> _Wyzwania_
• 1. Jaką cenę wywoławczą ustalono dla listu według artykułu o liście królowej Elżbiety II?
• 2. Zwróć bez zmian fragment artykułu o liście królowej Elżbiety II, zaczynając od słów „Na aukcji w” i kończąc na słowach „kwotę 8300 euro.”.

> _Tekst źródłowy_
Reklama

Na aukcji w Niemczech sprzedano niecodzienną pamiątkę. Mowa o osobistym liście z podziękowaniami od samej królowej Elżbiety II. W korespondencji do Etti Plesh monarchini poruszyła temat swojej życiowej pasji... Odręcznie napisany list sprzedano za kwotę 8300 euro.

Reklama

List od królowej Elżbiety II trafił na aukcję

Królowa Elżbieta II zasiadała na tronie przez siedem dekad, jako najdłużej panujący monarcha w historii Wielkiej Brytanii. Przez ten czas wysłała niezliczoną ilość różnych listów, zarówno tych formalnych, jak i bardziej osobistych. Jeden z nich trafił na aukcję w Niemczech, w mieście Leinfelden-Echterdingen koło Stuttgartu. Cenę wywoławczą korespondencji ustalono na 2600 euro, jednak szczęśliwa nabywczyni zapłaciła 8300 euro, jak informował 26 listopada dom aukcyjny.

List, który trafił na aukcję liczył dwie stronice i był napisany odręcznie przez samą królową Elżbietę II w 1966 roku. Monarchini podpisała się pod korespondencją jako „Elizabeth R” i zaadresowała ją do luksusowego londyńskiego hotelu, w którym wówczas znajdowała się adresatka. Była nią Etti Plesh, pasjonatka jeździectwa.

> _Zawartość zbioru danych_
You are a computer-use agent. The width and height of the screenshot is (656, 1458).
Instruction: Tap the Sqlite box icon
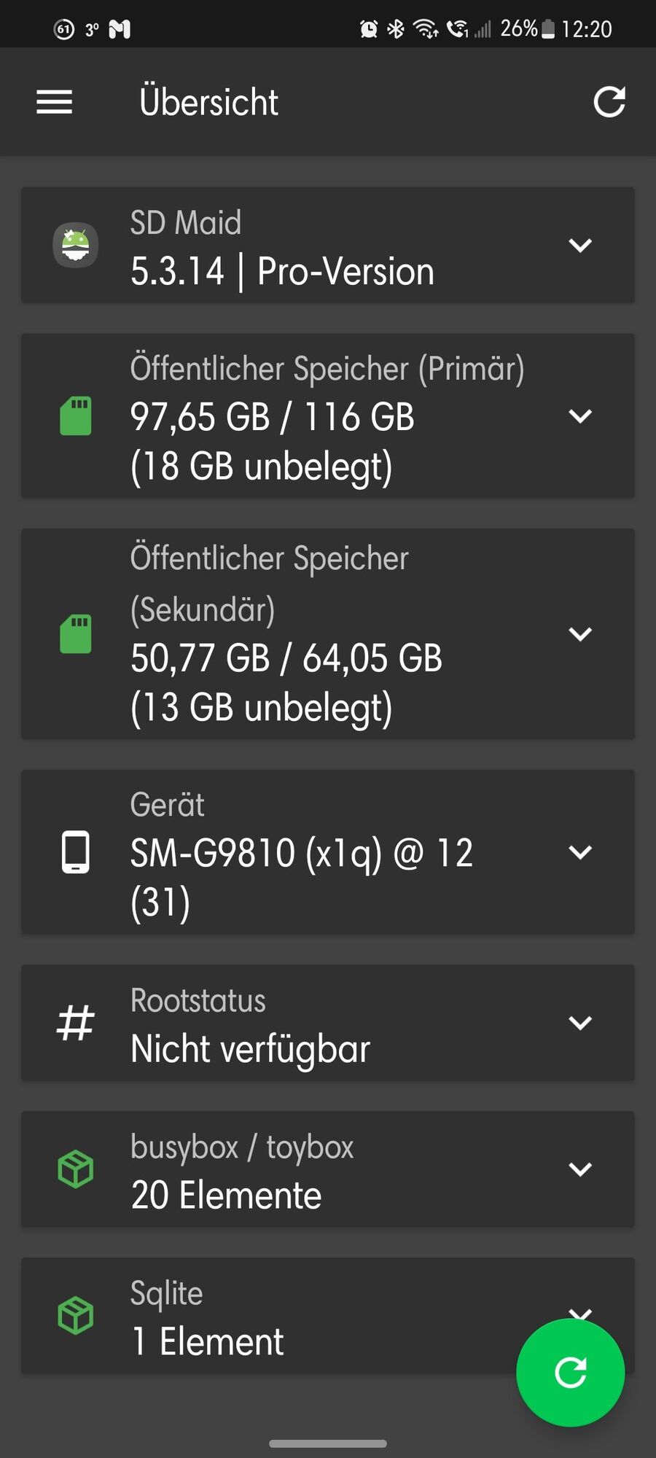click(x=76, y=1316)
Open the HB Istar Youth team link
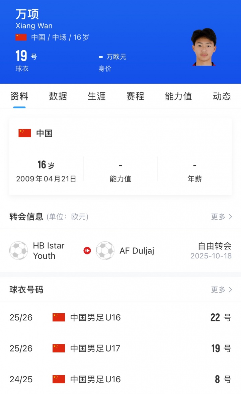This screenshot has height=394, width=241. (x=49, y=251)
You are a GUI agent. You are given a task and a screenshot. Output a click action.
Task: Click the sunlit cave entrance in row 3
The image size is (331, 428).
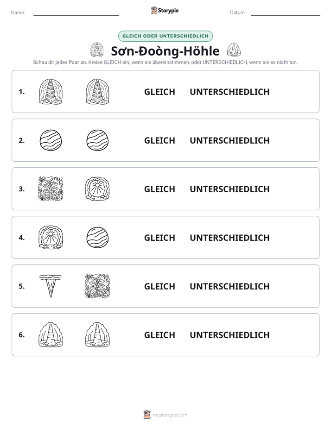pos(97,189)
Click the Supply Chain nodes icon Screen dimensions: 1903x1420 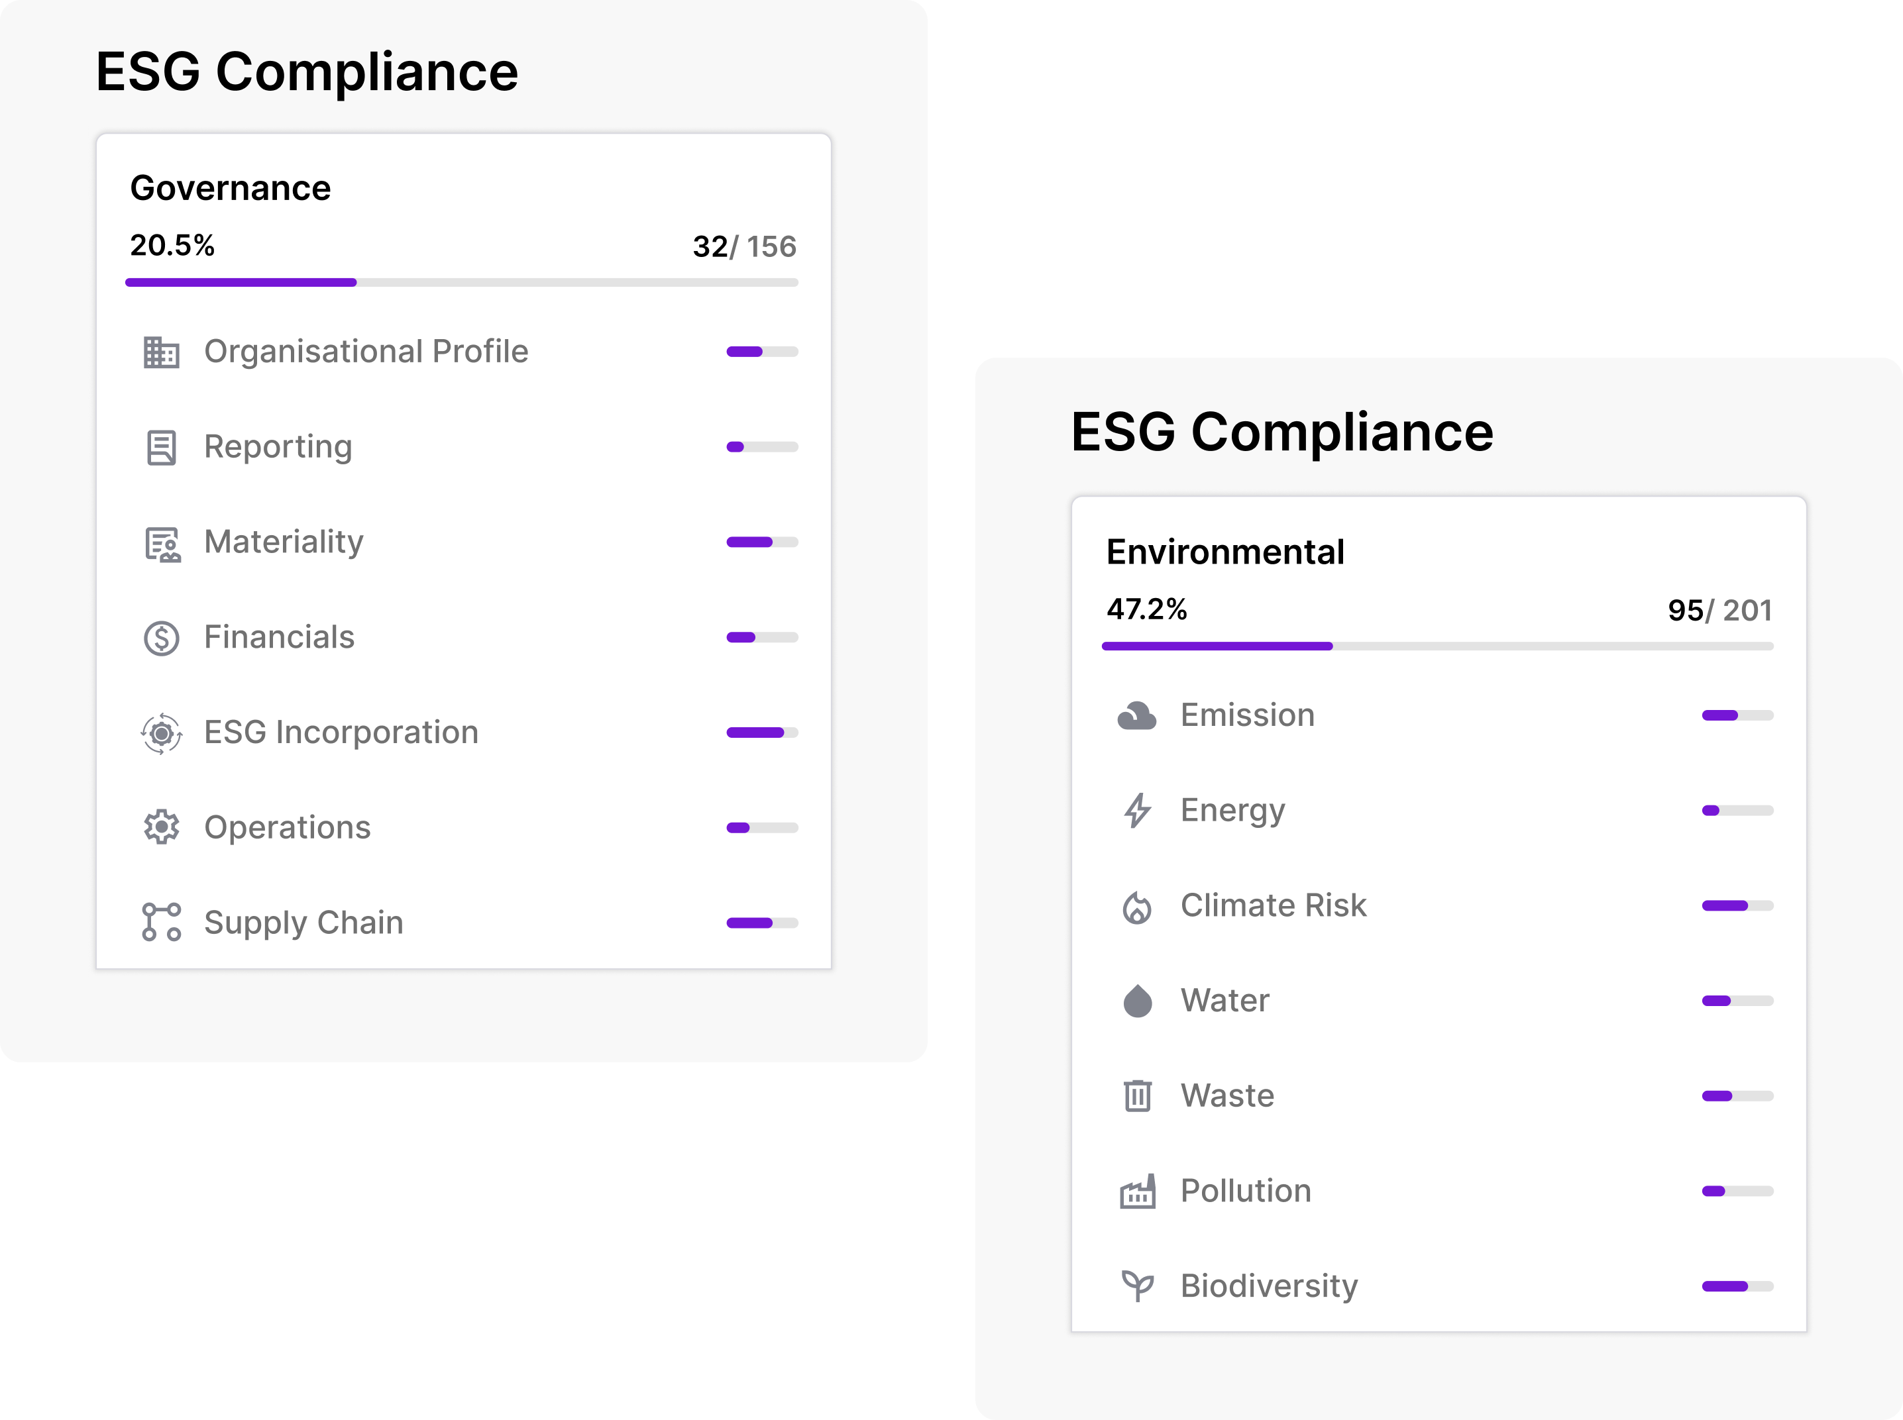[x=161, y=922]
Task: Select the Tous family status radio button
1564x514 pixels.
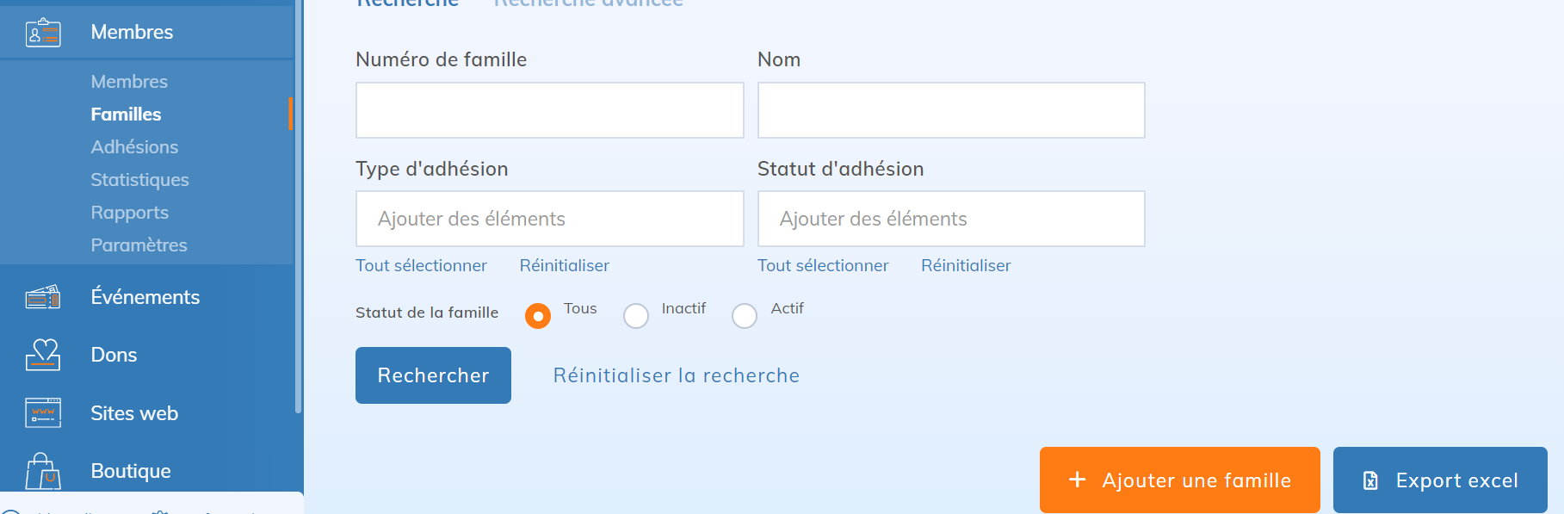Action: click(x=538, y=316)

> _Udzielone odpowiedzi_
• 1. 2600 euro.

• 2.
Na aukcji w Niemczech sprzedano niecodzienną pamiątkę. Mowa o osobistym liście z podziękowaniami od samej królowej Elżbiety II. W korespondencji do Etti Plesh monarchini poruszyła temat swojej życiowej pasji... Odręcznie napisany list sprzedano za kwotę 8300 euro.